Эта книга написана шведским писателем в зрелом возрасте, но в значительной мере отражает одновременно трудный и счастливый опыт юности, когда он был бродягой и странствовал по свету. Книга названа романом, хотя оснований для этого нет. Бессюжетный, бесхарактерный текст с разрушенной конструкцией и почти эссеистический в своем свойстве перескакивать с одного на другое — вот что предлагают читателю считать за роман. Главный герой Болле работает с компаньоном в табачной лавке. Они изготавливают сигары старинным кустарным способом и из последних сил сопротивляются прогрессу, создающему машин за замену людям в этом труде. Их мечта — уплыть на пароходе в Америку и там основать свое дело. Чтобы достичь ее, они работают не покладая рук, пытаясь скопить денег на билет. Но денег в итоге хватает только на одного — поэтому приходится бросать жребий, чтобы определить, кому же из двоих плыть в Америку. Удача улыбается компаньону, и Болле остается только проводить его в путь, сожалея о том, что не ему выпала возможность покинуть этот ненавистный ему прогрессивный Старый свет. На этом сюжет заканчивается, и остальная часть книги — это сборник различных историй, в которые попадает как сам Более, ставший бродягой, так и другие персонажи этого мира «пропащих», как называют себя бродяги; они странствуют по свету, но причина, толкающая их к этому, им неизвестна.
Этот переход от цельной истории к раздробленному и довольно скучному эссе с наивными натуралистическими картинами сельской жизни оставляет в некотором недоумении. Великолепно описанный быт и мысли табачных мастеров, и сам табак, его сорта и сигары, которые из него делают — все это специфическое и интересное действо приносится в жертву утомительной и примитивной игре в некую натурфилософию, которой пытаются заниматься бродяги и которой симпатизирует сам писатель. Идеи этой философии в общем-то были выражены гораздо сильнее, причем людьми далекими друг от друга в своих взглядах на мир. Идеи о порабощении прогрессом, разобщении человека и природы, зле насилия над человеком — кто из прогрессивных мыслителей XX века об этом не говорил? У Мартинсона эти идеи не обрели ни малейшей глубины, сохранив наивный максимализм в устах бродяг, которые формулируют их на уровне школьных сочинений. Такая наивность не воодушевляет, в результате чего даже обычная симпатия к этим бродягам становится своего рода одолжением. Это не веселые бродяги Стейнбека, и не эпический национальный герой Уленшпигель де Костера, и не хиппарствующие искатели смысла Керуака — это всего лишь мутные и примитивные бродяги Мартинсона, попадающие в унылые истории и буксующие в своих истинах, которые даже не преподнесены так, чтобы к ним возникла симпатия.
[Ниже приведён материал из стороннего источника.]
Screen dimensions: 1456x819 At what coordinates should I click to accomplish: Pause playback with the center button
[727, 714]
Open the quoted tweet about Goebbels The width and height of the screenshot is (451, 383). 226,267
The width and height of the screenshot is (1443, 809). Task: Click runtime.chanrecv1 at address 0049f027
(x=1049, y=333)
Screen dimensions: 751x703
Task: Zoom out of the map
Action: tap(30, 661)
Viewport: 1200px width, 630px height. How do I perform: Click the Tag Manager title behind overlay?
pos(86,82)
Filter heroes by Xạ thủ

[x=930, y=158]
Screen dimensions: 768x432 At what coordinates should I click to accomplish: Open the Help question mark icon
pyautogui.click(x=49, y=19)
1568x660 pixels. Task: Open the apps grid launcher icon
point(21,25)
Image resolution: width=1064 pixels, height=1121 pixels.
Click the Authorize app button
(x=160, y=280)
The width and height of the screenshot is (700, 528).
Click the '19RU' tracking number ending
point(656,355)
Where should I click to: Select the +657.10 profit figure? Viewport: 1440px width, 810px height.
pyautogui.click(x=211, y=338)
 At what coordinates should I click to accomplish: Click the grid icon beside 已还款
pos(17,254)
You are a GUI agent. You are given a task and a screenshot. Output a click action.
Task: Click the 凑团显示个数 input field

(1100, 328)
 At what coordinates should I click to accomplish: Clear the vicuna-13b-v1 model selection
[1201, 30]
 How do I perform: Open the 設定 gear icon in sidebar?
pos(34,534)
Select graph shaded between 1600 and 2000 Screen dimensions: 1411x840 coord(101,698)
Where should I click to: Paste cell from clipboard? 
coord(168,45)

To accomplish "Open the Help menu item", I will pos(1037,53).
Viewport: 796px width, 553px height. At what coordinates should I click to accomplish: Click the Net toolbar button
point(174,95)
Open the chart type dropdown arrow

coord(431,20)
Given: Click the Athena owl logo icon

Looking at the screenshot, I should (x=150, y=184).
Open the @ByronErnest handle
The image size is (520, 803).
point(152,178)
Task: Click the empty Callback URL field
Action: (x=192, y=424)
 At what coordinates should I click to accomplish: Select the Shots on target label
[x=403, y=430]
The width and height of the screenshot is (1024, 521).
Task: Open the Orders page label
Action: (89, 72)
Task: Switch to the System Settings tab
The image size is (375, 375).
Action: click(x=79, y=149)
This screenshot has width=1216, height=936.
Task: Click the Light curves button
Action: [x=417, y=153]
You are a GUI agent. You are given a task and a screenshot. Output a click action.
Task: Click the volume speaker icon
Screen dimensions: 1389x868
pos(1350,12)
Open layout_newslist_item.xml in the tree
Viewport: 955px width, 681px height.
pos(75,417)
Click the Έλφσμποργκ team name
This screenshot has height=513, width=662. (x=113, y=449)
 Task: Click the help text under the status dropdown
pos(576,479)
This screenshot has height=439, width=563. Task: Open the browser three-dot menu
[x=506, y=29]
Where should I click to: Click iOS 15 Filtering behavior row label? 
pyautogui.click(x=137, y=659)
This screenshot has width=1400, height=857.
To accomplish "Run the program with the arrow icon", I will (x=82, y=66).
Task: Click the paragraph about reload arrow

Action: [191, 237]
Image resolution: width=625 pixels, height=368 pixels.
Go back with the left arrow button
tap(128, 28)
Эссеистическое построение книги, безусловно, иногда выводит Мартинсона за пределы наивности, но и та символика, которую он эксплуатирует, оказывается слишком самоочевидной. Например, Харон, который в конце книги перевозит умершего Более в рай в челне смерти. Что может быть дешевле прямой апелляции для обозначения связи жизни и мифа? К сожалению, все чаще мифы становятся просто приемами, вместо того чтобы быть несущей силой. Нет сомнений, что Болле воплощает в себе собирательный образ странника, но если задаться вопросом, что же его отличает от традиционного «маленького человека», то может оказаться, что и ответить будет нечего. И не потому, что таковы и есть маленькие люди, а потому что в данном случае это единственная характерность, которую можно навесить на этот образ. Мартинсон просто не позаботился о создании характера, предпочтя дать несколько иллюстраций человеческим типам, не отличившись, однако, никакой оригинальностью.
В общем, странно, что «Панорама» выбрала эту книгу в качестве визитной для творчества Мартинсона (а читатель вправе рассчитывать на это, учитывая специфику ее книжной серии). Причем это не юношеский роман, а зрелое произведение, которому уже предшествовал ряд более ранних. В сопроводительной статье можно даже прочитать следующее: «Мартинсон рассматривает это произведение не просто как реалистическое описание части своей жизни, не как „романтико-географическое повествование“, а называет его символическим романом о Швеции». Если с этим спорить желания нет, то идущее далее сравнение с Кнутом Гамсуном уже точно кажется перебором. Очевидно, что «Дорога в царство колоколов» — это далеко не весь Мартинсон. Но книга оставляет недоумение. Просто недоумение. И вопрос, который я лично задаю себе все чаще: «И за это дали Нобелевскую премию?»